**TEXT FOR ANALYSIS**

◇ ◇ ◇ ◇

In its animated structure, Barras brings forward a tale for children and adults alike with the children putting forward incessant questions for adults to ponder upon.

Icare’s life is harvested way sooner than he could have expected when he unintentionally causes his mother’s death. Nicknamed courgette (or zucchini, the summer squash that is harvested when still immature), Icare oddly finds it irksome when someone calls him anything but courgette. It is an identity forced upon him by his late alcoholic mother who could barely recall her child’s real name, but Icare carries that identity with him through his journey as an orphan in Claude Barras’ adaptation of Gilles Paris' 2002 novel Autobiographie d'une Courgette.

Treading on the familiar path of Céline Sciamma’s French drama Girlhood and Sean Baker’s slice of life film The Florida Project, Barras’ first feature is a consoling tale about a group of children who are the victims of toxic parenthood. Subtle yet expressive, Barras introduces Icare as an eight-year-old boy building castles with his mother’s empty beer cans and sketching his missing father’s image as a superman on a yellow kite. The mother’s constant abuse, her refusal to call her son by his actual name evokes little expression on the boy’s face; his silence says it all, a private struggle to hold it together and fit in.

◇ ◇ ◇ ◇

**PROVIDED MATERIAL**
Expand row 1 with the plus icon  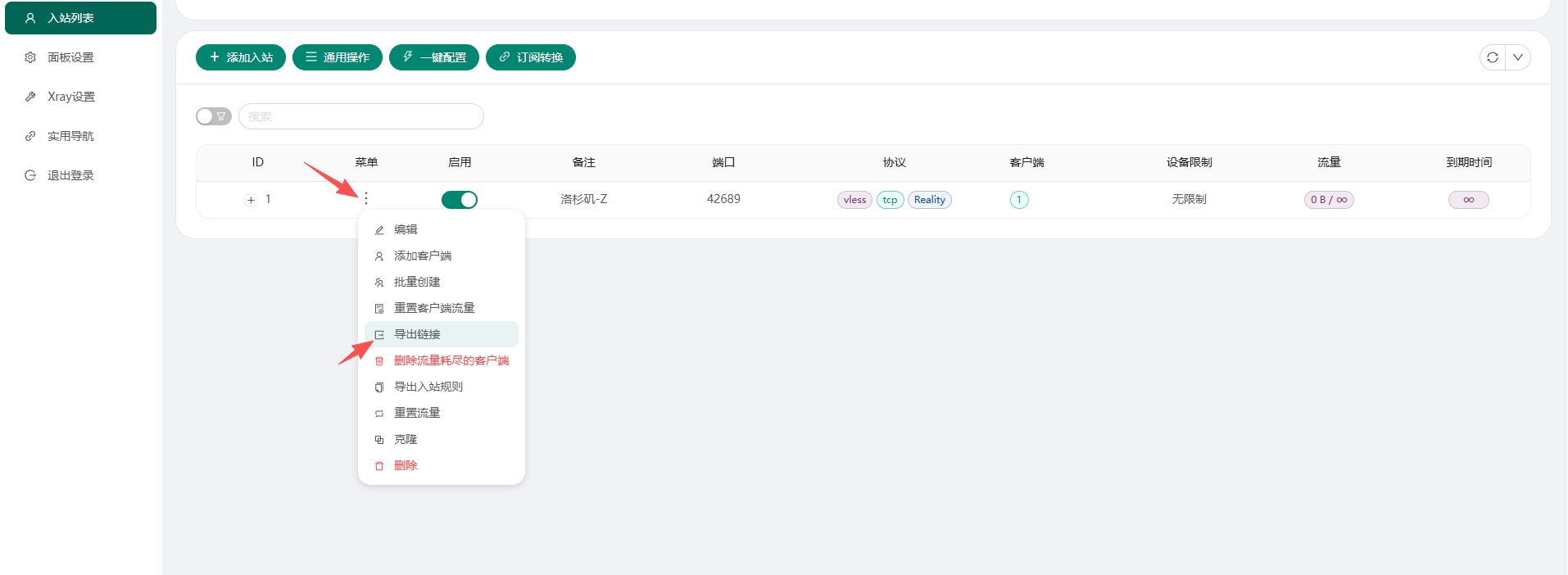252,200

◇ ◇ ◇ ◇

**ACTION ITEM A**
According to the review of Claude Barras' animated film, what novel is the film adapted from?
**ACTION ITEM B**
Continue the review of Claude Barras' animated film from the point where it stops.

**REPLY A**
Gilles Paris' 2002 novel Autobiographie d'une Courgette.

**REPLY B**
It is the film’s minimalistic approach that creates the actual magic. (IMDb)

Following his mother’s death, Icare is introduced to a group of children who carry a similar burden of unexpressed pain. There is the red-headed Simon, a bully whose drug-addict parents forgot about their kid; Beatrice, whose migrant mother was sent back to Africa and rushed out of the orphanage every time a car passes hoping to see her by the door; Jujube whose “momma went completely nuts” and made him eat toothpaste, a habit he couldn’t get rid of; Ahmed, the “girlie who wets his bed” and hates the cops for imprisoning his father; and Alice, the one with a “real creep” of a father who gave her the scar she carefully hides behind the bunch of yellow hair. 

Into this group of misfits enters the enigmatic, Kafka-reading, Camille, with a demeanour as veiled as Icare’s, suggesting the possibility of compassion between the two characters. Icare and Simon discover that Camille was witness to a murder carried out by her father: as Icare blurts, “It shines in her eyes, that she saw it all”. That single sentence sums up the truth of their collective predicament, of these children who have seen the harshness of life too closely too soon. It’s also screenwriter Sciamma’s quiet way of hinting at Barras’ broad frames, dim backgrounds and extremely bright characters. 

It is a tale of abuse perceived from the child’s words. (IMDb)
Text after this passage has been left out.